### What you are asked to do
Please put the lines of the material below into a JSON list of strings, one string per line, leaving out blank lines. Begin with the line containing "Image resolution: width=462" and continue through the line containing "(x=292, y=51)", including both, and list only those lines.

#####

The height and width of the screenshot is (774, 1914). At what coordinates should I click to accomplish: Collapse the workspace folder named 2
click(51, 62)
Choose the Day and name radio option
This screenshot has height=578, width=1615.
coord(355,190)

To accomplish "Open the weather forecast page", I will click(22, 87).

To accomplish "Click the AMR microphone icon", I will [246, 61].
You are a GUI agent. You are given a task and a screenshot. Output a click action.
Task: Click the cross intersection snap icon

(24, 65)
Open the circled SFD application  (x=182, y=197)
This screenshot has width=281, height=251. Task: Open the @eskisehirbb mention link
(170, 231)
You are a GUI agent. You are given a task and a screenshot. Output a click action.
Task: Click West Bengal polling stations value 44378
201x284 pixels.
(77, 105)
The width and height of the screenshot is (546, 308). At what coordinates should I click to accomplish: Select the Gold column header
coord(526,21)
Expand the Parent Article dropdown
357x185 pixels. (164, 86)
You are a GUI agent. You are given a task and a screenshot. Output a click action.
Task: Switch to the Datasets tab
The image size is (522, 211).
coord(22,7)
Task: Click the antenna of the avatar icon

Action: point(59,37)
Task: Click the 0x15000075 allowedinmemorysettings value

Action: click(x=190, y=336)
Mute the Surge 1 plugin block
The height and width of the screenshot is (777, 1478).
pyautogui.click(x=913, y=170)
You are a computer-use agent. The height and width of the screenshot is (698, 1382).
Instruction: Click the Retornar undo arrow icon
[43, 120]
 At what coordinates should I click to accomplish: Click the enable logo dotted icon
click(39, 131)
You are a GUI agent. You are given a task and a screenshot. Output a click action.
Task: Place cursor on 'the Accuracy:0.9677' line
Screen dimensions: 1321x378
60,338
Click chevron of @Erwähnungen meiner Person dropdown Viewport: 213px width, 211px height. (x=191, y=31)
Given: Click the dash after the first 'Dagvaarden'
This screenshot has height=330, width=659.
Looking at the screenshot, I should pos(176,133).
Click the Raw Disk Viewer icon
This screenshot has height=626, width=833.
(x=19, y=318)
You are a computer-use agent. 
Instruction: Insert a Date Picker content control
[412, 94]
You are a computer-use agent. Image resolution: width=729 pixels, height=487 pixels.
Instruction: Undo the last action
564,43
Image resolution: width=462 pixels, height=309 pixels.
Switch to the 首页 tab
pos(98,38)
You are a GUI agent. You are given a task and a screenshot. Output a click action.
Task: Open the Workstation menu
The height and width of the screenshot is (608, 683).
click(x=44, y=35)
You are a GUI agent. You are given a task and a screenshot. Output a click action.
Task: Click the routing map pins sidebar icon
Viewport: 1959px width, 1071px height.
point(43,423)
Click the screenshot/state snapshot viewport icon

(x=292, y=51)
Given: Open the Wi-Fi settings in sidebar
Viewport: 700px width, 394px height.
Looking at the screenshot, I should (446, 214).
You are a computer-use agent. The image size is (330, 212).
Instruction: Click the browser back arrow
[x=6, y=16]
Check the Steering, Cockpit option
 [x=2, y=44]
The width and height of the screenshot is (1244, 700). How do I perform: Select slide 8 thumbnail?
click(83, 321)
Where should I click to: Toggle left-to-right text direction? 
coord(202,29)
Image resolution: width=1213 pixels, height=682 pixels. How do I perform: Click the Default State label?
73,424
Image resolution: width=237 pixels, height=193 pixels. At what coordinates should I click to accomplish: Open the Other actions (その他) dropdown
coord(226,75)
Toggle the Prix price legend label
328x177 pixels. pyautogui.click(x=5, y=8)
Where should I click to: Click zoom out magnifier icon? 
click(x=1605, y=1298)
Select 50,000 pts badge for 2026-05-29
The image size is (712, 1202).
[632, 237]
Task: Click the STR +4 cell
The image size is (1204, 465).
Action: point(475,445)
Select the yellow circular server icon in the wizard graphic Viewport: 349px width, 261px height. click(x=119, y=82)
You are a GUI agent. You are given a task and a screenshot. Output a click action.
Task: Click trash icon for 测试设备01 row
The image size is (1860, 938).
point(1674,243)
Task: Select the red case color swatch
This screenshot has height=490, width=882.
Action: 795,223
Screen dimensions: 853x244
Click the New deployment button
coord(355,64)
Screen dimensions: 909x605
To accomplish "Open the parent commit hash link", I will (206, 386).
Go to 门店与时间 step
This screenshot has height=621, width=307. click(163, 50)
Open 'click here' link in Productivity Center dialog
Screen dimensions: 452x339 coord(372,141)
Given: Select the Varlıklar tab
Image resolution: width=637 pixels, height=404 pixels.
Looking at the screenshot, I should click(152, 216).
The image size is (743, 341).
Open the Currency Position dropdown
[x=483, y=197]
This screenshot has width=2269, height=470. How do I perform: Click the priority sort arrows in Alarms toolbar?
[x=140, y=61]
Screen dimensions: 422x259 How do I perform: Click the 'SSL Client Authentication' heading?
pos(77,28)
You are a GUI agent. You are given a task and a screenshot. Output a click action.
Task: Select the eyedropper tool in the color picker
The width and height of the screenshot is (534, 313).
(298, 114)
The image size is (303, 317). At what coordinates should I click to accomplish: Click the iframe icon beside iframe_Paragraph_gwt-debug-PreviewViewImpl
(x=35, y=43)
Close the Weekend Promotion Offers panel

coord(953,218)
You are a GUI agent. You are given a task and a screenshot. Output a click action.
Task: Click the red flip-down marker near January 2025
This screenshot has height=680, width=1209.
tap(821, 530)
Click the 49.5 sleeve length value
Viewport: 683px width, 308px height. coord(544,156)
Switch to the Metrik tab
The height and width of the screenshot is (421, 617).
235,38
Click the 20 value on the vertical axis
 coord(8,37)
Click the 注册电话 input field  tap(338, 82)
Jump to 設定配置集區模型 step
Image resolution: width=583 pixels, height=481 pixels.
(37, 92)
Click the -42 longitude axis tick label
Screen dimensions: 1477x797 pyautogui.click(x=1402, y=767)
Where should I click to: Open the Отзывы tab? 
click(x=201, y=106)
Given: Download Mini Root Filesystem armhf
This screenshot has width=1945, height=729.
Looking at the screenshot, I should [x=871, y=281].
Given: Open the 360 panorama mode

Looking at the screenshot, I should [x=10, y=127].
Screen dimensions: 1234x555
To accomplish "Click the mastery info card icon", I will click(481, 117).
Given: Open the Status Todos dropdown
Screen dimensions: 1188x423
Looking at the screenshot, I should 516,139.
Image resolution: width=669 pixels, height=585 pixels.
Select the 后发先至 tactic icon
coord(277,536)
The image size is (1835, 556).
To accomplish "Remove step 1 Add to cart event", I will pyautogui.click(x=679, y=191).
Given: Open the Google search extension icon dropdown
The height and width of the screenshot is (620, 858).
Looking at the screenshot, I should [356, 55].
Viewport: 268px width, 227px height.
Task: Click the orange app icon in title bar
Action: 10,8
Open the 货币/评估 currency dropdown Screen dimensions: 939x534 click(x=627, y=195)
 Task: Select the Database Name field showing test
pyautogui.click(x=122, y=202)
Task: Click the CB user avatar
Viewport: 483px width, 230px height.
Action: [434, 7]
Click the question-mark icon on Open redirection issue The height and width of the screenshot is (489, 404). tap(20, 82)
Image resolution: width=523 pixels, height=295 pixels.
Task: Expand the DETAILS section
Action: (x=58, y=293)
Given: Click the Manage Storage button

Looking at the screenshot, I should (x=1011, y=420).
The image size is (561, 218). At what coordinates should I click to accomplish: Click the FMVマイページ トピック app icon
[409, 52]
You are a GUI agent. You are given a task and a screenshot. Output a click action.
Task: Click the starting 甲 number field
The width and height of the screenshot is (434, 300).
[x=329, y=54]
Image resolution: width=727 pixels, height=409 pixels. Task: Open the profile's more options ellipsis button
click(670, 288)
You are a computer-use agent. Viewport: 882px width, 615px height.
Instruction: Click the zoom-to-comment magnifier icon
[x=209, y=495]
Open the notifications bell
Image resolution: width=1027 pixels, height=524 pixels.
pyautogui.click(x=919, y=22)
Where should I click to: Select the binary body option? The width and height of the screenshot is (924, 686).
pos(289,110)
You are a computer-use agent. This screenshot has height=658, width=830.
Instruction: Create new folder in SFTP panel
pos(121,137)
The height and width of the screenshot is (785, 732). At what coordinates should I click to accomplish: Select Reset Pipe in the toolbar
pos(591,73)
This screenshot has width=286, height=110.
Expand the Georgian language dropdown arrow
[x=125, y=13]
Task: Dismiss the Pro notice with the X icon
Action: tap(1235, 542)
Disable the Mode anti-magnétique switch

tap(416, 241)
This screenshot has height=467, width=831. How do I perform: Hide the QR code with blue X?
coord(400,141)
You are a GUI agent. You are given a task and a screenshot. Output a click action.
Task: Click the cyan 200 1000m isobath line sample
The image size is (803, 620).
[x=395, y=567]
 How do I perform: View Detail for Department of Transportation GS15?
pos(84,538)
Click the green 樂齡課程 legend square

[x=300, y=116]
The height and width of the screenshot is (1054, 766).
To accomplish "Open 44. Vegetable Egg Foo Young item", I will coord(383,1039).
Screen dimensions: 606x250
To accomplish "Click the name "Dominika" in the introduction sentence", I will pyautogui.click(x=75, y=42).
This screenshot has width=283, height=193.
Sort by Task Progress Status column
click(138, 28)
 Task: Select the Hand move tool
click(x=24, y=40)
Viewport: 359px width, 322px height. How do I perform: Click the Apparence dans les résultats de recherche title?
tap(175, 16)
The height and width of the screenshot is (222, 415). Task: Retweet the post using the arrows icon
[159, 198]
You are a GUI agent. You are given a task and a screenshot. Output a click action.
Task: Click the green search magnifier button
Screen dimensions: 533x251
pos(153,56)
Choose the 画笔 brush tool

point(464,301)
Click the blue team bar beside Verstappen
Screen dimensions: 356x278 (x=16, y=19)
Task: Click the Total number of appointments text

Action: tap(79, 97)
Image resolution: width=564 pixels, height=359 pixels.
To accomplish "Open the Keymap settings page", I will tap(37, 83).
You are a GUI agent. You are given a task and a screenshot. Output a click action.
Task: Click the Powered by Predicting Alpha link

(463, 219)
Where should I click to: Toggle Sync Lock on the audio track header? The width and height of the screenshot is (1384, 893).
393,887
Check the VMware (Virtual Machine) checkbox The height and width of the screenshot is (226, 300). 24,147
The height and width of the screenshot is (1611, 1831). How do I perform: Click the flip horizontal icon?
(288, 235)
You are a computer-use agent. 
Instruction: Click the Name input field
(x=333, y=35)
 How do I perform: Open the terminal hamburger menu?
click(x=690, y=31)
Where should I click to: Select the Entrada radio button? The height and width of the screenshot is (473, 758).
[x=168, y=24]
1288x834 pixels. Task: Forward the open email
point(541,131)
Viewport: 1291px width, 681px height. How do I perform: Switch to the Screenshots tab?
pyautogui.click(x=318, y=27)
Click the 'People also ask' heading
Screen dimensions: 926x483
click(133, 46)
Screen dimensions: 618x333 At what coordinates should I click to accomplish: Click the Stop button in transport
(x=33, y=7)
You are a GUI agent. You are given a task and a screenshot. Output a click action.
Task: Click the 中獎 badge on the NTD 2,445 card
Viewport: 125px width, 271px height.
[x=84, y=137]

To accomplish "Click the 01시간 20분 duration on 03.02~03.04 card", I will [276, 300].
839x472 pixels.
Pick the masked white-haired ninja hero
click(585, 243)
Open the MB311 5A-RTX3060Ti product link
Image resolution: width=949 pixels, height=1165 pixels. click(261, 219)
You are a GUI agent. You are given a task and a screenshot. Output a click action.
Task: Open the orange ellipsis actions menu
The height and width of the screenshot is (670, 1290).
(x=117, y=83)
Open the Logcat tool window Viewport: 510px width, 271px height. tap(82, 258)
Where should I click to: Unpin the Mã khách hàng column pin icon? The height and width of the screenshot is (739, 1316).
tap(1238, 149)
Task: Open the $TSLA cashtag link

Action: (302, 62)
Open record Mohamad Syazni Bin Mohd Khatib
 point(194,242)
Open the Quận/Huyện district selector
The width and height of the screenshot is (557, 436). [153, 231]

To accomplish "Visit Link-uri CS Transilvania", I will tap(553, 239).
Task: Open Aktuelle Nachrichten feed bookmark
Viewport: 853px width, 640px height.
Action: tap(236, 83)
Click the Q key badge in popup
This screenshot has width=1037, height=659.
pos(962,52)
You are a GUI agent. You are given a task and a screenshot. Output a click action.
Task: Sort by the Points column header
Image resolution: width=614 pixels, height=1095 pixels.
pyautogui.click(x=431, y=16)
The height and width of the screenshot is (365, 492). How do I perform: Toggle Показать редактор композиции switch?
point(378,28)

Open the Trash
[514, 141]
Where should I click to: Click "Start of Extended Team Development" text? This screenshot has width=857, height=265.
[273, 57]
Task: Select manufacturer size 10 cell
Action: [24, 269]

#####

### The answer
[
  "Image resolution: width=462 pixels, height=309 pixels.",
  "Switch to the 首页 tab",
  "pos(98,38)",
  "You are a GUI agent. You are given a task and a screenshot. Output a click action.",
  "Task: Open the Workstation menu",
  "The height and width of the screenshot is (608, 683).",
  "click(x=44, y=35)",
  "You are a GUI agent. You are given a task and a screenshot. Output a click action.",
  "Task: Click the routing map pins sidebar icon",
  "Viewport: 1959px width, 1071px height.",
  "point(43,423)",
  "Click the screenshot/state snapshot viewport icon",
  "(x=292, y=51)"
]